Em 1930, o economista John Maynard Keynes publicou um ensaio no qual previu que, até 2030, a semana de trabalho média seria de apenas quinze horas. Hoje, as pessoas estão trabalhando mais e mais arduamente apenas para atender às suas necessidades básicas, e estão recorrendo à “cultura do esforço” em vez da política para encontrar soluções.

O que explica nosso apego perverso ao trabalho, mesmo quando suas recompensas materiais diminuem? Esta é a questão que o filósofo Jason Read se propôs a responder em seu novo livro The Double Shift: Spinoza and Marx on the Politics of Work (Jornada Dupla: Spinoza e Marx sobre a Política do Trabalho, em livre tradução), publicado pela Verso Books em março.

Read desfaz a distinção tradicional entre trabalho e ideologia, argumentando, em vez disso, que o trabalho sempre desempenha um papel na formação de nossas visões políticas e éticas do mundo. Misturando filosofia com cultura popular, com referências a Clube da Luta, Breaking Bad e mais, The Double Shift é uma tentativa de responder àquilo que Baruch Spinoza via como a questão fundamental da filosofia política: Por que as pessoas lutam por sua servidão como se fosse sua salvação?

A maioria das pessoas já ouviu falar de Karl Marx. Quem é Spinoza e qual foi a ideia por trás da combinação desses dois pensadores?

Baruch Spinoza foi um filósofo holandês do século XVII. De fato, Spinoza e Marx podem ser vistos como complementares, abordando lacunas no pensamento um do outro. Marx tem uma percepção muito mais histórica de como a economia molda as relações sociais, enquanto Spinoza pode oferecer uma compreensão mais profunda de como a imaginação e a emoção formam a ideologia.

Uma das coisas que Spinoza destaca é esse componente ativo, em que a ideologia não é apenas algo que as pessoas suportam e aceitam passivamente, mas algo pelo qual elas ativamente se esforçam. Não é apenas o fato de que as pessoas ainda estejam apegadas ao trabalho conforme seus benefícios materiais diminuem; mas, de certo modo, o apego ao trabalho como medida do valor e da posição de alguém realmente aumentou na medida em que os benefícios materiais diminuíram.

Assim, o trabalho é visto como alimentando um certo senso de identidade, mesmo quando deixa de fornecer as necessidades básicas de existência. Você vê as pessoas se dedicando ainda mais ao trabalho porque o trabalho é a única maneira que elas conseguem perceber como forma para melhorar sua existência.

Você define nosso momento como um de solidariedade negativa. O que é isso?
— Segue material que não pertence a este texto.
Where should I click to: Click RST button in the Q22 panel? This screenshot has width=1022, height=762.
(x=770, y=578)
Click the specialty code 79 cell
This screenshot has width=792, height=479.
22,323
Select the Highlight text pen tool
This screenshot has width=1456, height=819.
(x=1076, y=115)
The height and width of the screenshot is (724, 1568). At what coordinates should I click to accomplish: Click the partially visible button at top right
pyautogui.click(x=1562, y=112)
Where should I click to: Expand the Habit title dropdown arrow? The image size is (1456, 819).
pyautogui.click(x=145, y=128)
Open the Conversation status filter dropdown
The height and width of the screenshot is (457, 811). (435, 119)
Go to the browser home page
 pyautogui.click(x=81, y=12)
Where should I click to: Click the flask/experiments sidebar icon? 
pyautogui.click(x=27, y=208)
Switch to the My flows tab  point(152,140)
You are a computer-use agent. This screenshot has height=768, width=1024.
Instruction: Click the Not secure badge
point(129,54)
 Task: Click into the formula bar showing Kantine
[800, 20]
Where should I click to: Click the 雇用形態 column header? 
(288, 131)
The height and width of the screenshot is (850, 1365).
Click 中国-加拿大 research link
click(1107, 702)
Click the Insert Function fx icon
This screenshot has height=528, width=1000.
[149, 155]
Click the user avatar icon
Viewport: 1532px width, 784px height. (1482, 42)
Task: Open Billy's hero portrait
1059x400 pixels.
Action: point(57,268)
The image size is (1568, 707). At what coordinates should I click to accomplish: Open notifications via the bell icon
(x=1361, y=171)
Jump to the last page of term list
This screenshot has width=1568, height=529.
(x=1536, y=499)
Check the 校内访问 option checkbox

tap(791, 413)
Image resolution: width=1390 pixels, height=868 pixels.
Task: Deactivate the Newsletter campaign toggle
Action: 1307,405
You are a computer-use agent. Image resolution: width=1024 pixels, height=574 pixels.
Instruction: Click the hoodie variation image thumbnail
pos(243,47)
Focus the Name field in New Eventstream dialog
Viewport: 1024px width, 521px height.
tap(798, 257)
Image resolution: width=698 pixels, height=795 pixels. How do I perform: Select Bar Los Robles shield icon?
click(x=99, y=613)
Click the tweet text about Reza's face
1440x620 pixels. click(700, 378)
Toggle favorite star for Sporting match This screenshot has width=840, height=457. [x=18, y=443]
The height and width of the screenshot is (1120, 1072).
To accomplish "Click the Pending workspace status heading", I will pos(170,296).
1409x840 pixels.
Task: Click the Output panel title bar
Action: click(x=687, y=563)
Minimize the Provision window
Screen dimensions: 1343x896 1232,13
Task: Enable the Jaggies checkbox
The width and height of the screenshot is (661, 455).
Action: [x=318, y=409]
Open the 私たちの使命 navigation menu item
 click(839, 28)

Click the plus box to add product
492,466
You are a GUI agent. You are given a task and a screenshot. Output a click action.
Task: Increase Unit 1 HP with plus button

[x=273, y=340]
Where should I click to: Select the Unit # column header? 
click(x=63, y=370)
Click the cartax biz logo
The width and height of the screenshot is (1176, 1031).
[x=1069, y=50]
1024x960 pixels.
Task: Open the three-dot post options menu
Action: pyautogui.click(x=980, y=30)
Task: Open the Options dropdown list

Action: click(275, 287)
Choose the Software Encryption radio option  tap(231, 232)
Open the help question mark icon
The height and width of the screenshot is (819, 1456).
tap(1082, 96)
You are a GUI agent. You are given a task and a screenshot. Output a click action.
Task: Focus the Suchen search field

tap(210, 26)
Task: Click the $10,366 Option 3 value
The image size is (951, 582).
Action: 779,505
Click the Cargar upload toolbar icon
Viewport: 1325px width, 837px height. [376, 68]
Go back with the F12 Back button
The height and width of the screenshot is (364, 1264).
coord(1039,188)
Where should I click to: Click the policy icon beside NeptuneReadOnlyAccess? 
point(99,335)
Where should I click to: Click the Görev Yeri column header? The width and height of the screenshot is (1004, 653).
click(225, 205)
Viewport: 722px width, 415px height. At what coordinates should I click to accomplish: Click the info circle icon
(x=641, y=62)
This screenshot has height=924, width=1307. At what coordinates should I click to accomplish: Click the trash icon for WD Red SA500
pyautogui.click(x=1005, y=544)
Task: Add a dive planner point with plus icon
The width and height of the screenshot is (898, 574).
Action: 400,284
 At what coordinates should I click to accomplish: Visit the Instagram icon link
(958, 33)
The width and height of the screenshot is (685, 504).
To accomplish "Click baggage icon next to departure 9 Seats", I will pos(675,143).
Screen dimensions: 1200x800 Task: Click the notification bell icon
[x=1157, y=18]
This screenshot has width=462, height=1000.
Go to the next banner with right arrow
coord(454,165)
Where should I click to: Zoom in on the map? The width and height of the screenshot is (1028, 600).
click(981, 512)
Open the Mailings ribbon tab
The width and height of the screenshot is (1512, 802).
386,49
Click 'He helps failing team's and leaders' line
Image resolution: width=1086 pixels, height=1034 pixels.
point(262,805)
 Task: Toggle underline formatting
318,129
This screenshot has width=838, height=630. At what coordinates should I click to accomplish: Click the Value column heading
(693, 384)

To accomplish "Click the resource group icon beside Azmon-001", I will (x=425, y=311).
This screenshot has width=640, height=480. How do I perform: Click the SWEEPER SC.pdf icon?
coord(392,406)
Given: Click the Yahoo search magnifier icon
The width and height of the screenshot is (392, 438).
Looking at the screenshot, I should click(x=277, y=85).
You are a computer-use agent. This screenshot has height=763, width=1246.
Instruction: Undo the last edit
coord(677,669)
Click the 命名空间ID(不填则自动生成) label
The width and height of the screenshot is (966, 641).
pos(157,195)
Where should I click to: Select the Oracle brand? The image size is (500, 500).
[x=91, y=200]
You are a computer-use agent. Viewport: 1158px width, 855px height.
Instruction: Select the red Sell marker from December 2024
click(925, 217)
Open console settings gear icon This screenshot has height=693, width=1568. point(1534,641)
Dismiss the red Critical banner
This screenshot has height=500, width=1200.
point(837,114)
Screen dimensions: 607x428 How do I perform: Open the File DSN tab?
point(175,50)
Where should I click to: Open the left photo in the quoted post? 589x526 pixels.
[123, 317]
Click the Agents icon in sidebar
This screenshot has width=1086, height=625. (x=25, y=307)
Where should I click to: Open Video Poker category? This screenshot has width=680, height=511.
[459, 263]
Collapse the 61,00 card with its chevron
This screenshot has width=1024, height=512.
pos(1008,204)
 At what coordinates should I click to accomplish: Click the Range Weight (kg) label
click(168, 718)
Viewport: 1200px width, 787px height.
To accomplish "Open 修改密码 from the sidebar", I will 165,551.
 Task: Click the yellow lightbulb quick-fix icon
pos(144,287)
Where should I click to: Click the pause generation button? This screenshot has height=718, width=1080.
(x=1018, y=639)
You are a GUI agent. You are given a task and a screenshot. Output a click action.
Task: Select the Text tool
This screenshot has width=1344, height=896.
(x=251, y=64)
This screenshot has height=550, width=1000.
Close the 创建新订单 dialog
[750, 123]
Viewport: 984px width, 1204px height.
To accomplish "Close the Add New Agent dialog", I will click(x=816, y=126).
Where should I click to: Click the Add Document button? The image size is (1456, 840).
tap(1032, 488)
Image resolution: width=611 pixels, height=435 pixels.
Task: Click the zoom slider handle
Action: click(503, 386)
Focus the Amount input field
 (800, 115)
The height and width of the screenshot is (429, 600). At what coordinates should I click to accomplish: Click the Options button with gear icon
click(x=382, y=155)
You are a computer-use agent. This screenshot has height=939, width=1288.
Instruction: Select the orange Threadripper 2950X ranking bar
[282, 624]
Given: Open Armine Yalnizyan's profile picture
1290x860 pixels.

Solidariedade negativa é um sentimento de indignação ou injustiça direcionado não ao capitalismo, às corporações ou às condições de trabalho em geral, mas àqueles que parecem não estar trabalhando ou que trabalham em melhores condições. Nos Estados Unidos, há um adesivo popular que diz: “Continue trabalhando, milhões de pessoas que recebem assistência social dependem de você”.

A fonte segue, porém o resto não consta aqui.